Who gives us the power to go over to a little country, over there, that small, and bomb the hell out of it? Who give us the authority to do this? This is what we sat back for so many years, war after war, promise after promise, that it would never happen again.
I don’t think there was any mother within 500 miles of our home that was more anti-Communist than I was. I was hung up on it. Every time the boys tried to talk, I brought in Communism. And this is the way all of us are. I feel this is the way most of us middle-class Americans are. We really are hung up on Communism; in fact, so much that we don’t know what we’re doing. We don’t even know what our own government is doing. We read the newspaper and whatever it tells us, we believe. Even though when Paul died, so many people tell us we have no business being over there. I can’t understand — I can’t — what we’re doing over there. We should get out of this. But not one of us, not a one of us raised our hands to do anything about it. We left it up to these people, for them to do it. And now we are prosecuting them for it. God! That’s all I could say. I can’t say anymore. And Bobby said to keep it short. He knows me, I guess.
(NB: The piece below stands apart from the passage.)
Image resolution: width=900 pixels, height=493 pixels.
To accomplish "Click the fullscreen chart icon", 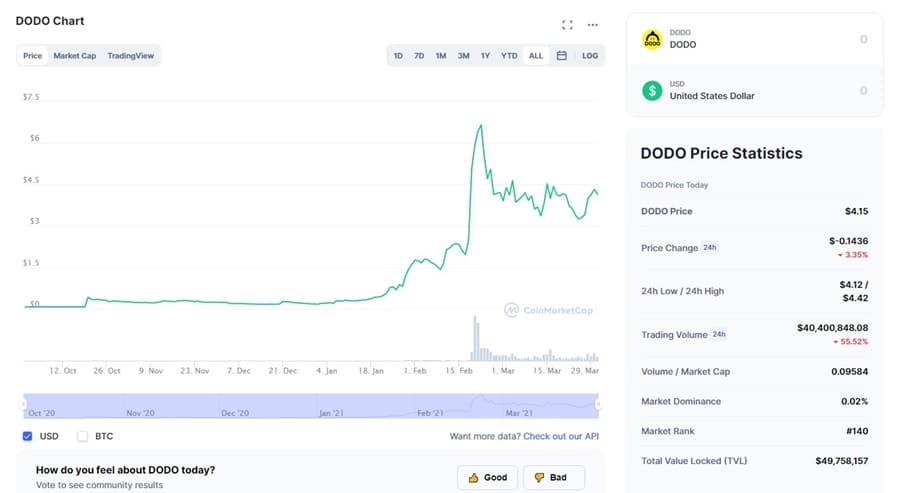I will coord(567,25).
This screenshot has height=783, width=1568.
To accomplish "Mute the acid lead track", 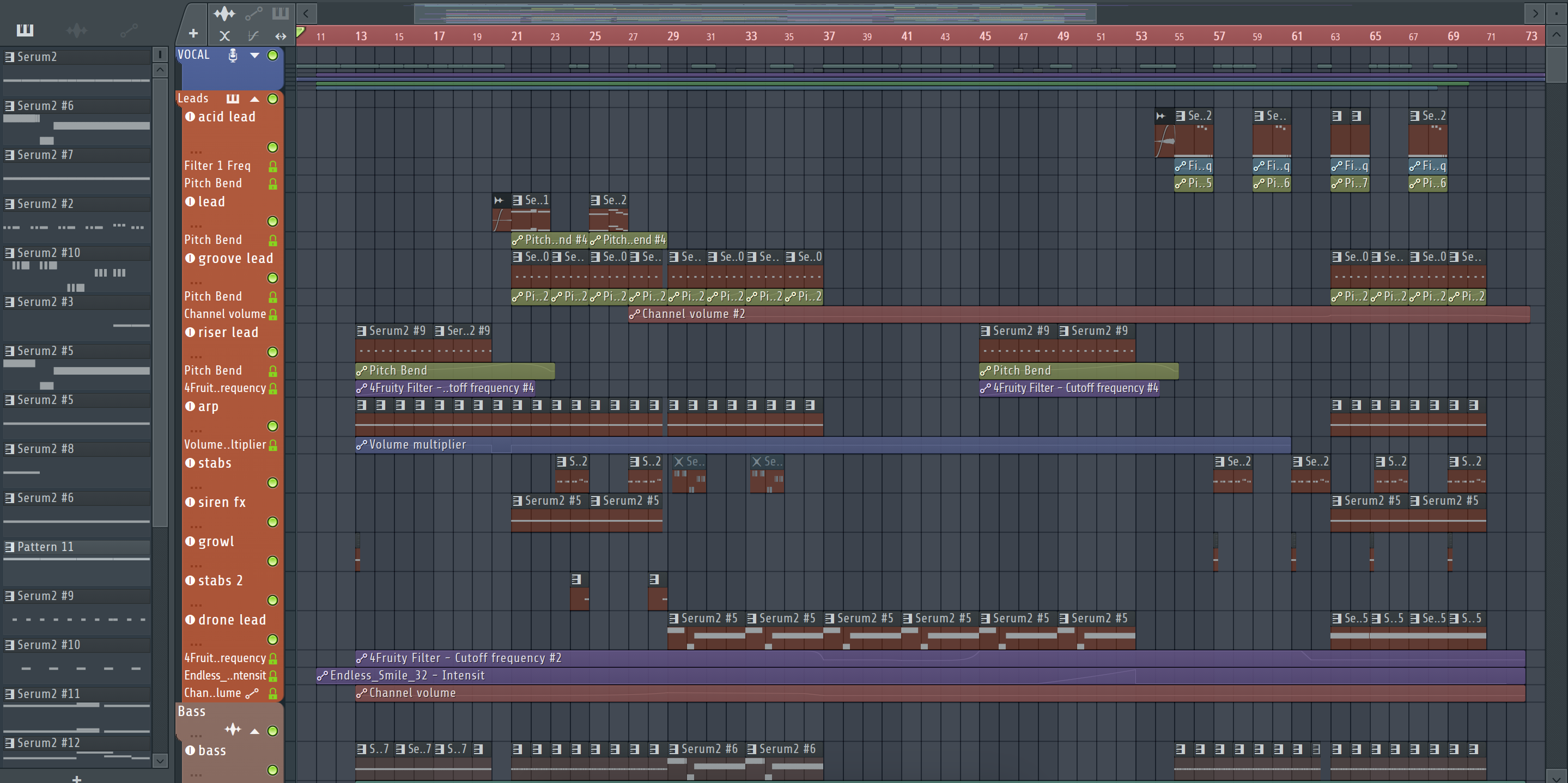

I come from an Irish-Catholic background. I have heard my mother speak many times of the Irish patriots who were put in prison too, for disobeying the laws that they’re still fighting over and they’ve been fighting for 700 years, and it looks — maybe they might win, giving them one more time.
I want to thank everybody for allowing me to speak.
Q. Is there anything else you’d like to say? Or just thanks very much?
A. Well, there’s one thing I had in mind to say: that when you were arrested, you sent me the most beautiful letter. And if I thought I was going to be up here, I would have brought it. But he spelled it out for us, why he was doing this, how he felt it was something he had to do, and indeed put the blame back on us because of the way we brought him up, that he was doing this for the country, not against the country. And it was really a letter that I’ll treasure and keep until I die.
MR. GOOD: Thank you very much. I have no more questions, Mom.